Improved Alignment of Modalities in Large Vision Language Models
Kartik Jangra, Aman Kumar Singh, Yashwani Mann, Geetanjali Rathee
TL;DR
This work tackles the problem of efficiently aligning vision and language in large multimodal models by proposing a stepwise, auto-regressive training recipe that uses a compact 900-million-parameter network. It introduces an attention-masking paradigm and staged data mixtures to progressively align image and text modalities while freezing and then unfreezing the language model to protect pretrained capabilities. The method achieves competitive results on standard benchmarks (e.g., CIDEr on COCO and Flickr30k) with far less data and compute than larger models, and demonstrates promising capabilities in medical visual question answering (PathVQA).
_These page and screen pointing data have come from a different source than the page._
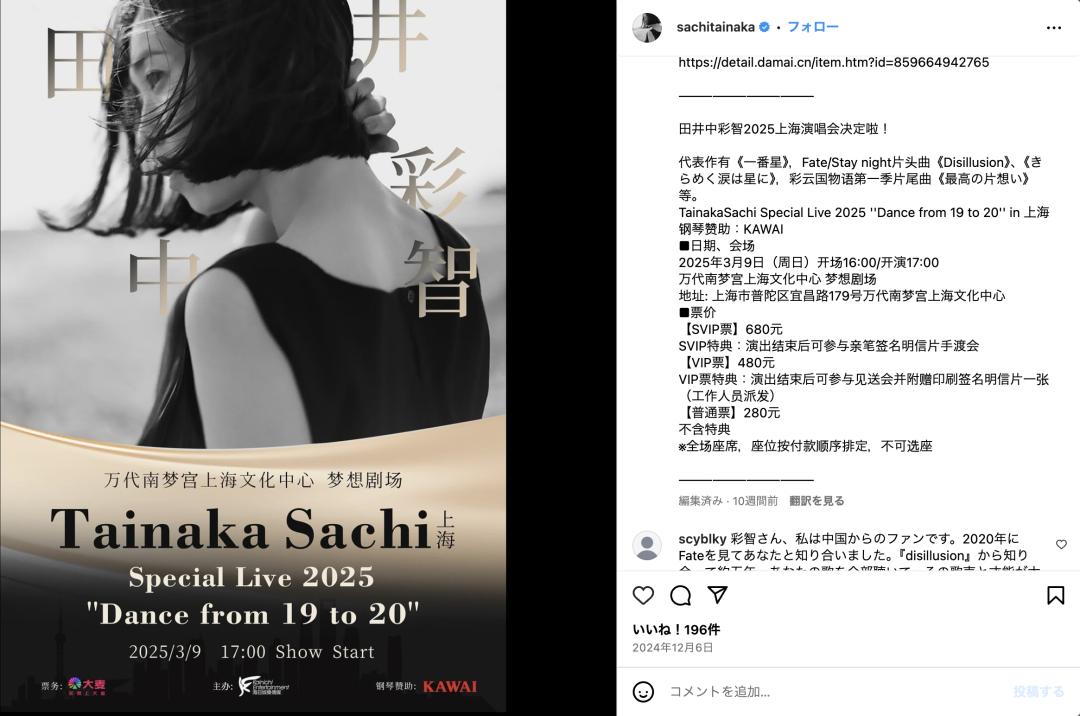Open the damai.cn ticket URL
This screenshot has height=716, width=1080.
pyautogui.click(x=833, y=62)
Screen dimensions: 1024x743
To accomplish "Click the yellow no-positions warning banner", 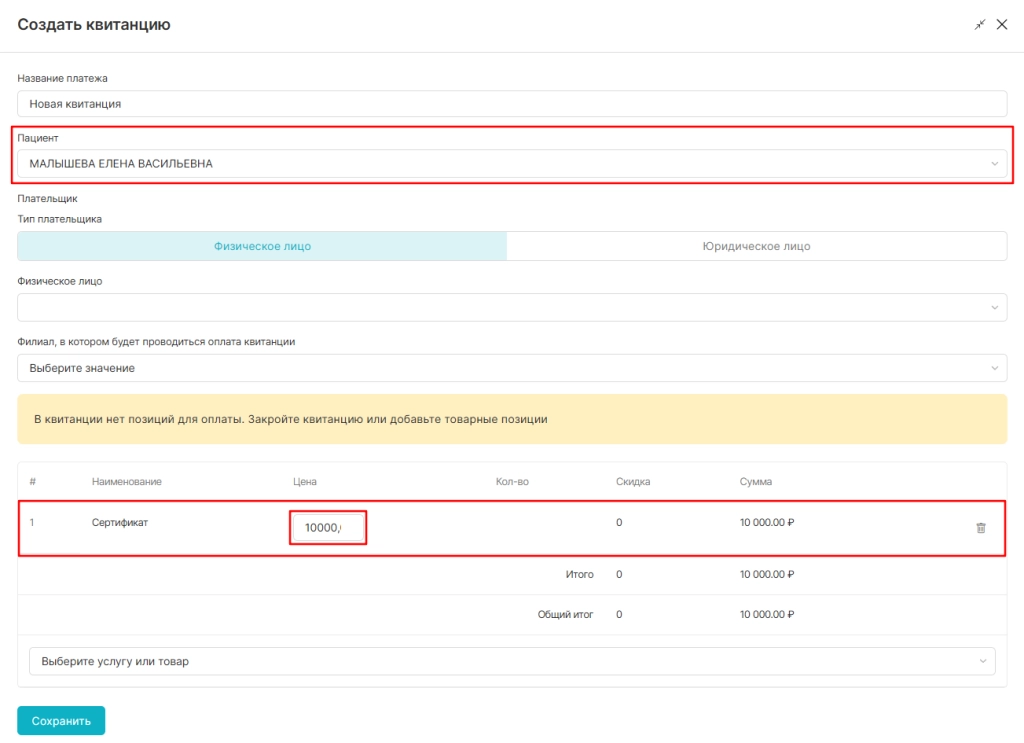I will click(x=512, y=419).
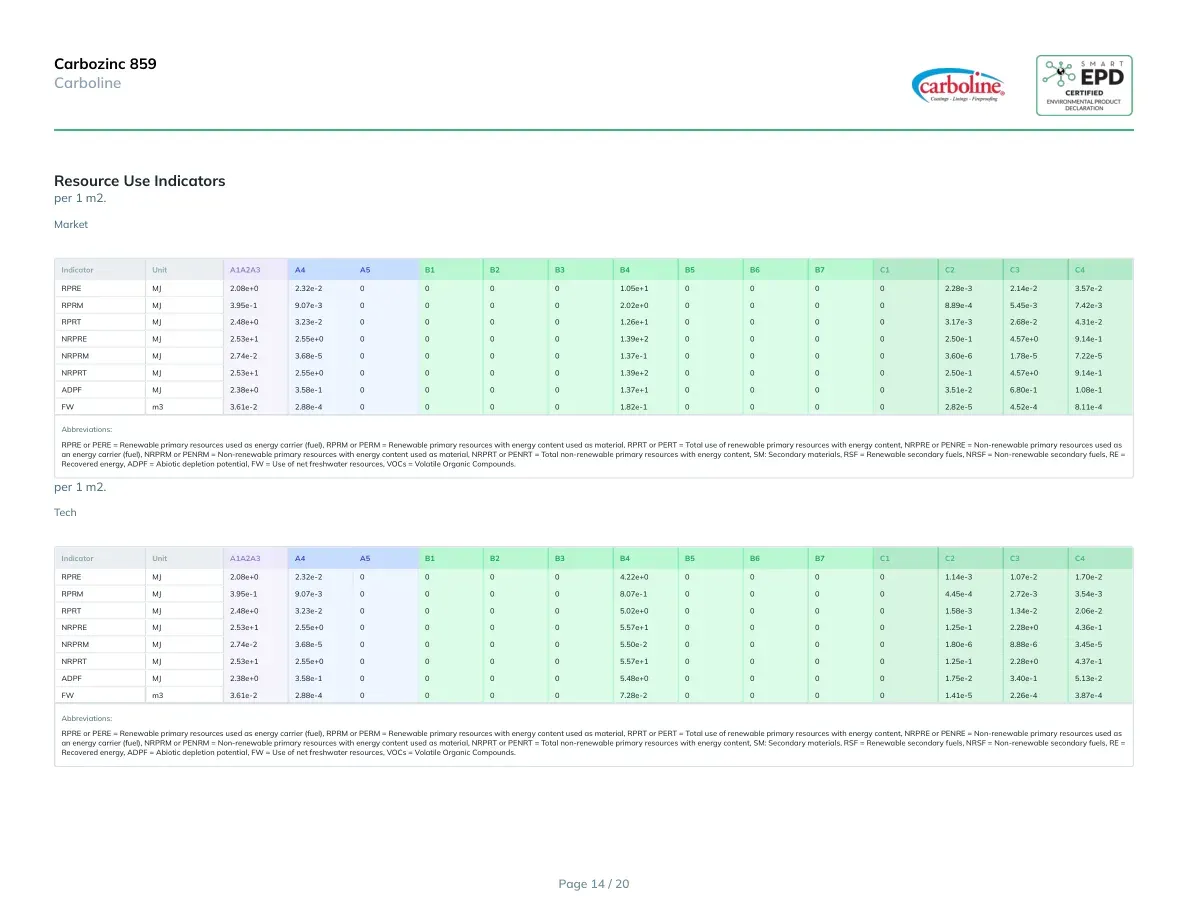Click the Indicator header in the Tech table
Screen dimensions: 1188x918
[x=77, y=558]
The findings suggest practical implications for edge-device deployment and broader accessibility, while highlighting avenues for extending masking strategies to interleaved datasets and improving data efficiency.
Abstract
Recent advancements in vision-language models have achieved remarkable results in making language models understand vision inputs. However, a unified approach to align these models across diverse tasks such as image captioning and visual question answering remains a challenge. Existing methods either require very big language models or very big datasets which is not efficient in utilizing existing models. This paper addresses this gap and devises a training strategy of auto-regressive vision-language models, to unify vision-language tasks like image-captioning and visual question answering. We propose four training stages for aligning the vision model with the language model, in other words, the language model is given an ability to process visual inputs. We also devise different attention masks for training transformer-based language models that improve the quality of visual features. Further, we introduce some findings, 1) the attention mask should not be applied on visual inputs, 2) the Language model converges faster on AI- generated data, 3) More work should be done in the alignment stage during the pre-training of the model, 4) the model can easily adapt to any downstream tasks like visual question answering on healthcare datasets like PathVQA. After training the model for one epoch for all the stages, it outperforms large models like VILA-13 billion models on common benchmarks like CIDEr scores on COCO and Flickr30k datasets and achieves very close scores to GIT-2 on the same dataset despite being a much smaller model trained on a much smaller dataset. All of the training is done using best practices available like multi- GPU parallel training, lower-precision training with 16-bit float numbers, faster attention (SDPA), and gradient accumulation, and completed the training within 12 hours.